Projections of future water needs for electric power generation are described below for low, moderate, and high growth scenarios. These projections are based upon the assumption that dry cooling and limited groundwater pumping for process water will continue to be the predominant technology employed. For comparison purposes, however, estimates are also given for what water requirements would be for wet- cooling technology.

Low Growth Scenario

One consideration that could potentially limit the number of new power faculties that can be built in the planning area is air quality. The Air Quality Division of the Wyoming Department of Environmental Quality (WDEQ) is responsible for insuring that new industrial facilities do not violate ambient air quality standards and that there is no significant deterioration to Class I air quality regions in eastern Wyoming and western South Dakota. As of August 2001, the WDEQ had approved an air quality permit for NAPG to build the Two Elk #1 Plant, and had received but not processed applications for NAPG's Two Elk #2 and Middle Bear Plants, as well as PHP&L's WyGen #2 facility. Those applications were on hold until the WDEQ could complete an updated baseline inventory of air parameters and meteorological conditions in the region. It would then be up to the applicants to demonstrate that their proposed facilities would not violate air quality standards given the updated baseline inventory. There is uncertainty at this time concerning the number of new plants that can be accommodated in the Basin due to air quality constraints (Olson, 2001). New power plant construction also faces uncertainty due to project financing considerations and leases and permitting for transmission facilities (Casper Star-Tribune, 2001). These factors, along with air quality considerations, could result in less additional capacity being built than is planned at this time.

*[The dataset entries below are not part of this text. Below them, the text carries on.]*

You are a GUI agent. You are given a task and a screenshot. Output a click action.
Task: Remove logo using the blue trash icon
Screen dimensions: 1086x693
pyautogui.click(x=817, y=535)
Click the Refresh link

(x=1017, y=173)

The low growth scenario for future electric power production in the Basin assumes that only 50 percent of the 2390MW of new capacity discussed above will eventually be built. That additional capacity would bring total generating capacity in the Basin to 1625MW in the year 2030. Assuming dry cooling technology, total annual water use for power generation would rise to about 3,700 acre-feet annually by 2030. Almost all of this water would be supplied by groundwater wells. If low cost surface water or CBM water were available in sufficient quantities to make wet cooling technology practical for the new plants, water consumption would rise to about 20,800 acre-annually by the year 2030.

Moderate Growth Scenario

The moderate growth scenario for electric power production assumes that the permitting and financial uncertainties surrounding future expansion will be resolved over the next 30 years and that all currently planned capacity additions will be on line by that date. In that case, 2,390MW of additional generating capacity would be in place by the year 2030, bringing to the total to 2,820MW. Assuming dry cooling technology, total water requirements would be about 6,900 acre-feet annually.3 Assuming wet cooling technology for new generating units, total water requirements would rise to about 41,100 acre-feet annually.4

High Growth Scenario

The high growth scenario for electric power production assumes that all capacity additions envisioned for the moderate growth scenario will take place, and that an additional 1,200MW of capacity not yet announced will be added to help meet the nations growing energy needs. This additional capacity may require the adoption of new emissions control technology to meet air quality standards or the relaxation of those standards to allow increased production, neither of which is assured. Nevertheless, the assumption of 1,200 additional MW above the 2,390MW envisioned for the moderate growth scenario constitutes a reasonable high growth scenario forecast.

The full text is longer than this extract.